• **Исходный фрагмент**:
....

Вагенер передает высказывание Гитлера от 1930 г., в котором тот выразил понимание того, «что большевизм просто устранил этих тварей [буржуазных либералистов. — Р. Ц.]. Ведь они не имели для человечества никакой ценности, только бремя для своего народа. Ведь и пчелы закалывают трутней, когда они ничего больше не могут сделать для пчелиного государства. Большевистский подход, стало быть, совершенно естествен»[848].
Эти и аналогичные высказывания Гитлера свидетельствуют против центрального тезиса, разрабатываемого Эрнстом Нольте в его книге «Европейская гражданская война»: согласно Нольте, угрозы и страхи, которые буржуазия чувствовала перед лицом коммунизма, были для Гитлера существенным мотивом, на основе которого можно лучше понять его действия. Конечно, Гитлер тактически ловко использовал страх буржуазии перед коммунистическим переворотом, но судьба этого класса, который он считал трусливым, слабым и прогнившим, была ему безразлична. 24 октября 1933 г. он ясно заявил, что когда выступил против коммунизма, «то не из-за 100 000 буржуа — все равно, погибнут они или нет…»[849] 14 сентября 1936 г. он повторил это мнение в заключительной речи на имперском партсъезде: «Мы когда-то защитились от коммунизма в Германии не потому, что собирались, к примеру, законсервировать или поднять буржуазный мир. Если бы коммунизм действительно думал лишь о некоторой очистке путем устранения отдельных гнилых элементов из лагеря наших так называемых верхних десяти тысяч или из лагеря наших столь же не имеющих ценности мещан, то за ним можно было бы некоторое время спокойно понаблюдать»[850].

....

• **Сохранённые записи**:

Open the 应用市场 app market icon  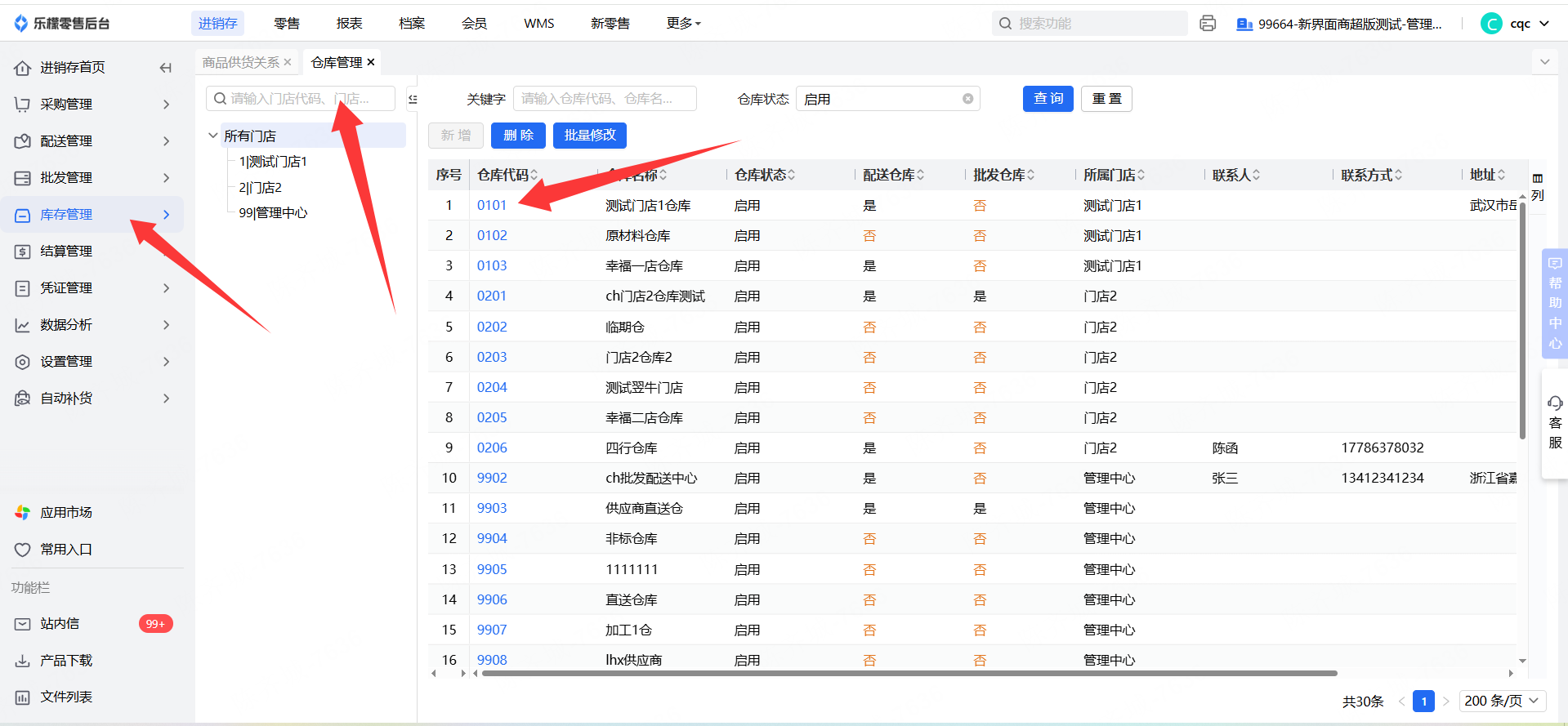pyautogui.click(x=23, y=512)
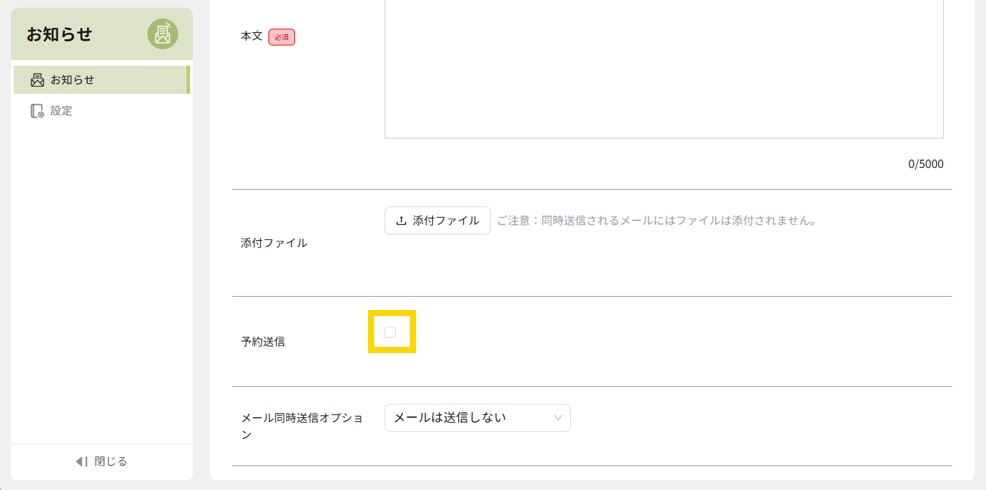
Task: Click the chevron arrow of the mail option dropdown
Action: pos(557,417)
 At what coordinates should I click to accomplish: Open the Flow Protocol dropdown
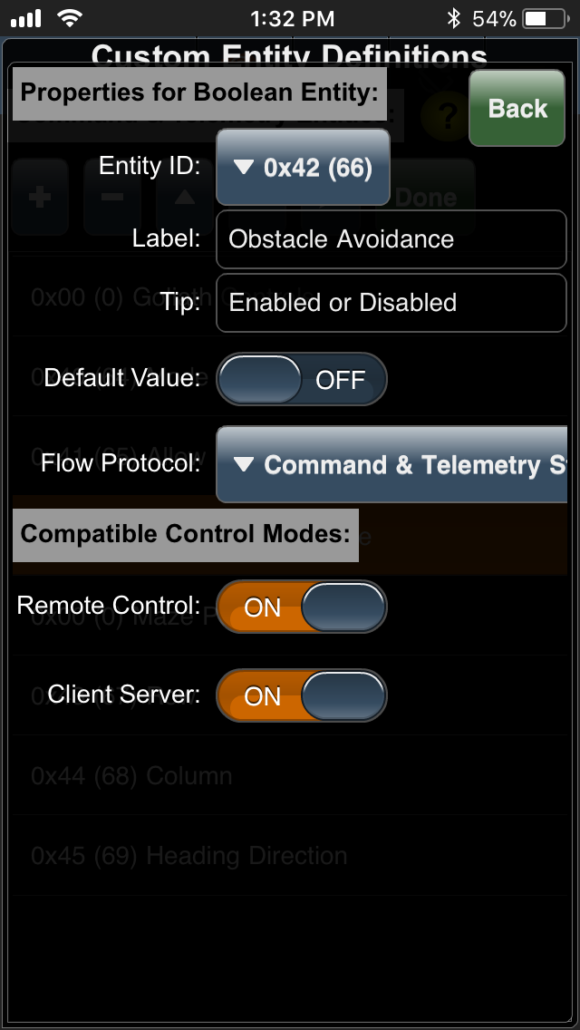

....

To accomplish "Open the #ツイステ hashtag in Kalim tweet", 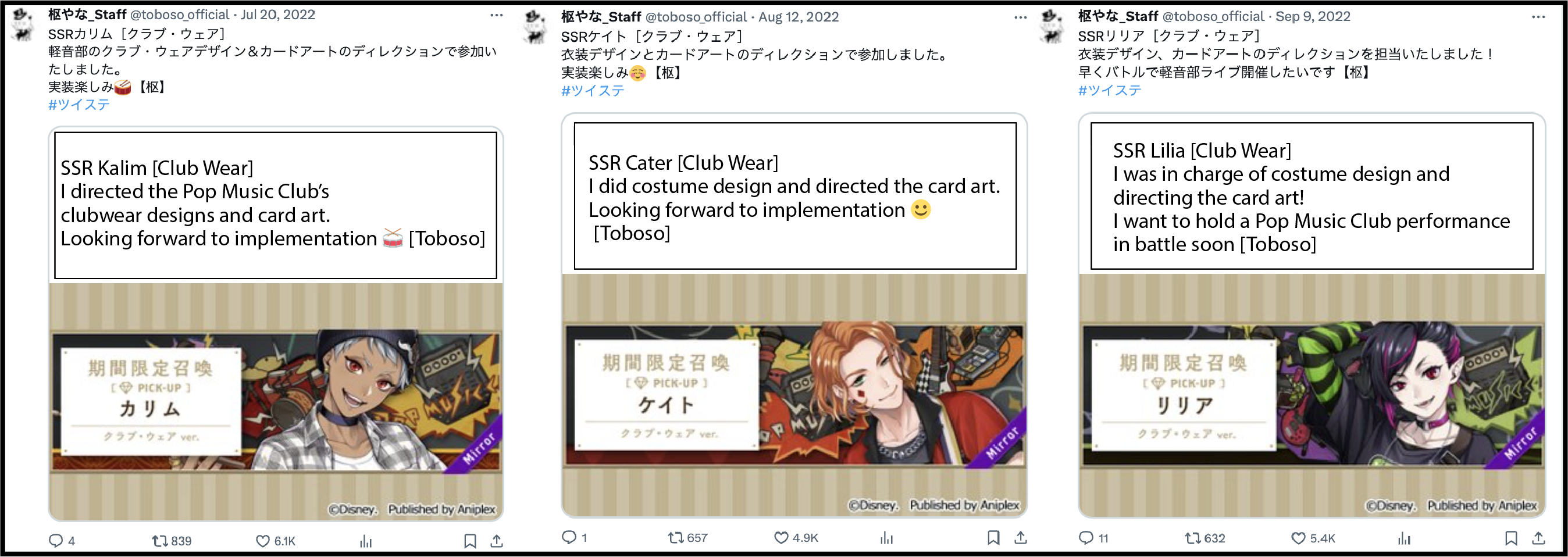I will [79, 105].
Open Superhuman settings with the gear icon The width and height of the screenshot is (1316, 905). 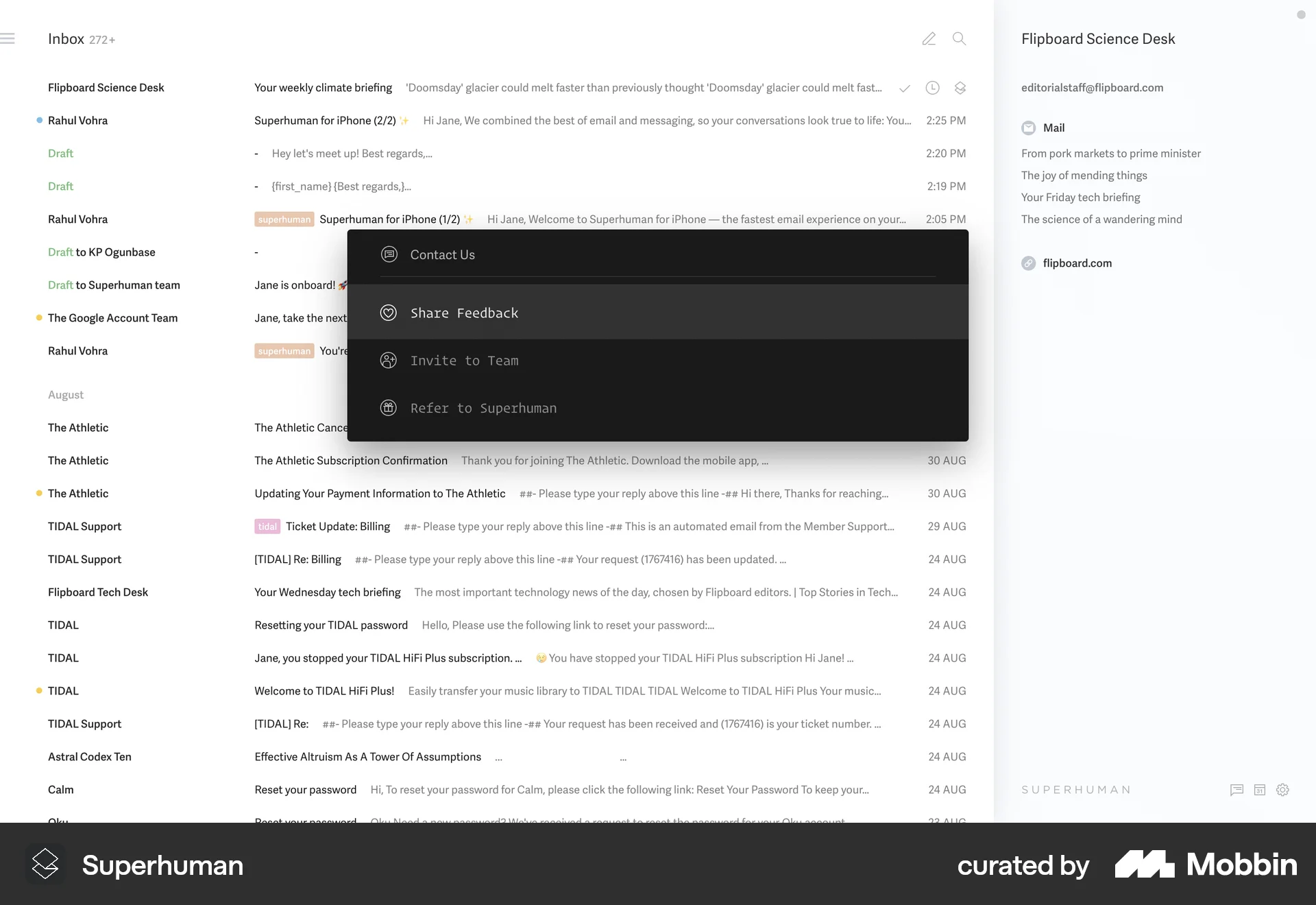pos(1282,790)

....

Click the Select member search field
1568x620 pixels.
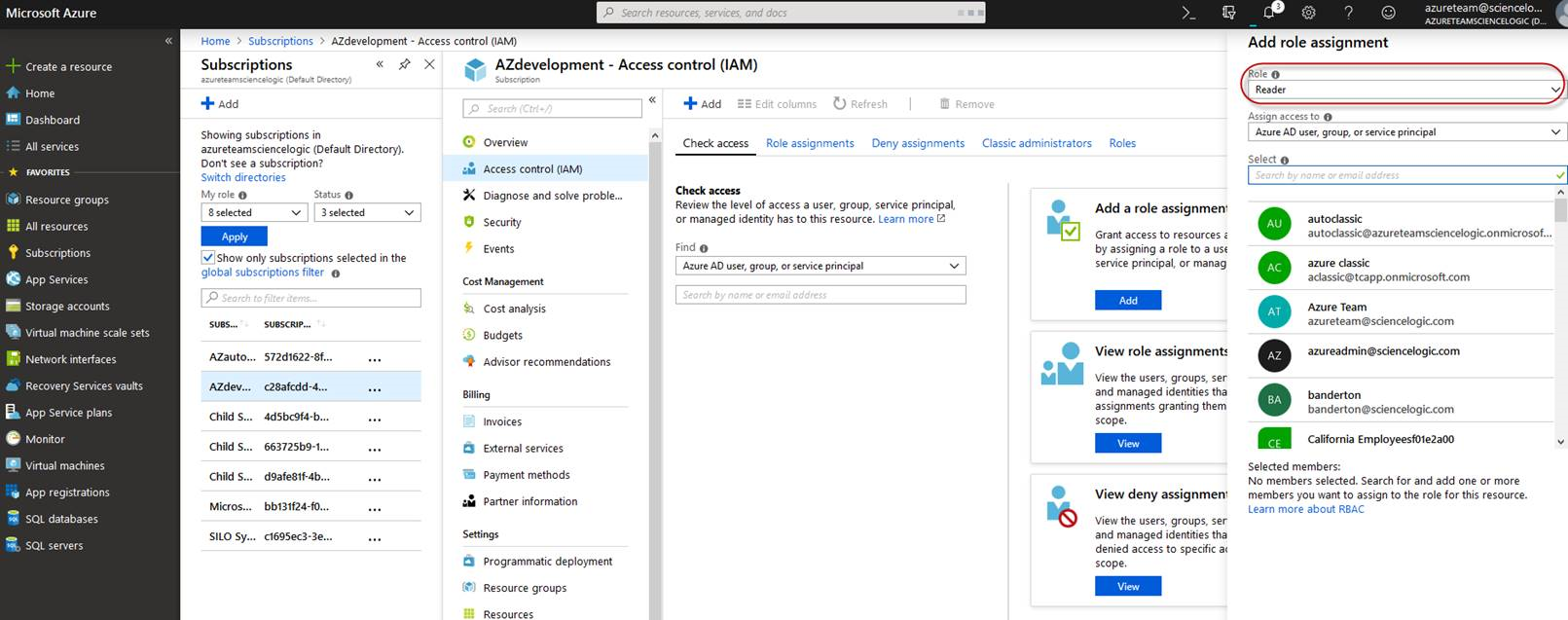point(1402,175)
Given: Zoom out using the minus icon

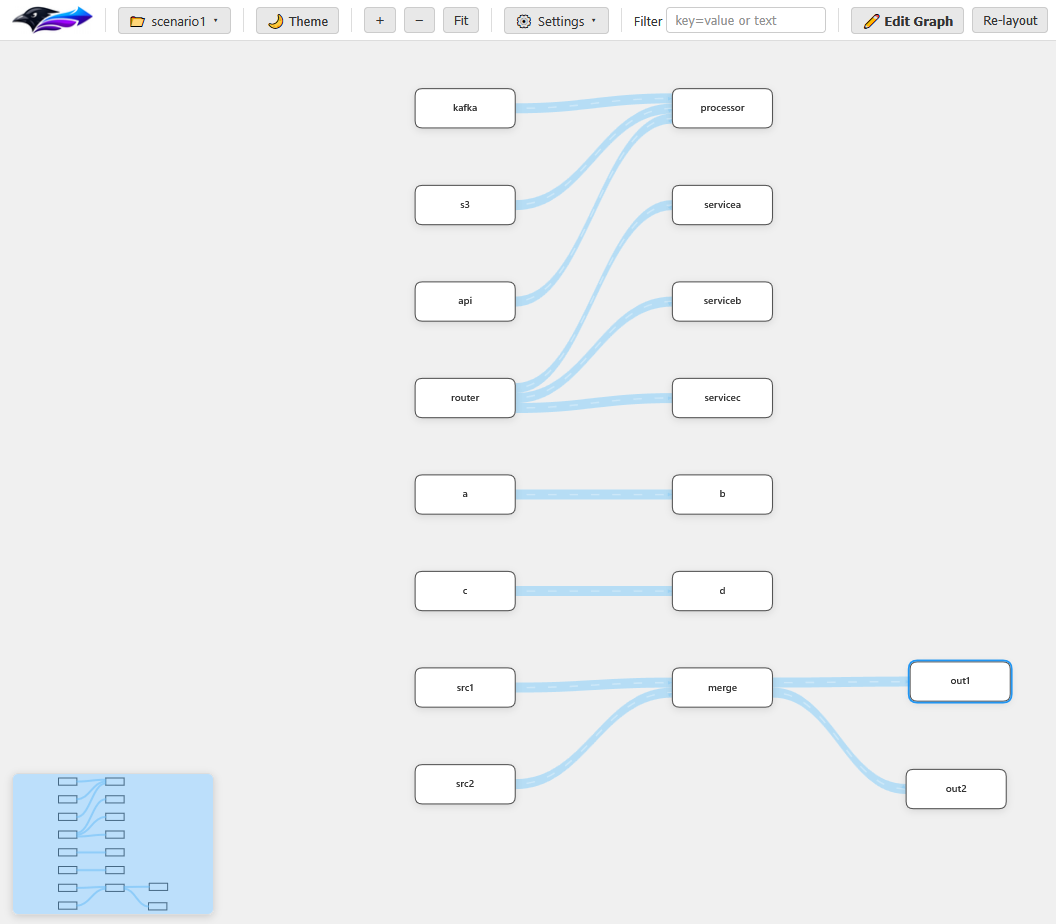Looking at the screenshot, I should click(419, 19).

....

• **Задание 1**:
Выпишите все даты, которые упоминаются в исходном фрагменте.
• **Задание 2**:
Ответьте на вопросы по исходному фрагменту:
(a) Как называется книга Эрнста Нольте?
(b) Кого, по словам Гитлера, закалывают пчелы?
(c) По какому поводу Гитлер выступил с речью 14 сентября 1936 г.?
Записи для этой работы не нужны.

• **Полный ответ 1**:
- 1930 г.
- 24 октября 1933 г.
- 14 сентября 1936 г.

• **Полный ответ 2**:
(a) «Европейская гражданская война».
(b) Трутней.
(c) Это была заключительная речь на имперском партсъезде.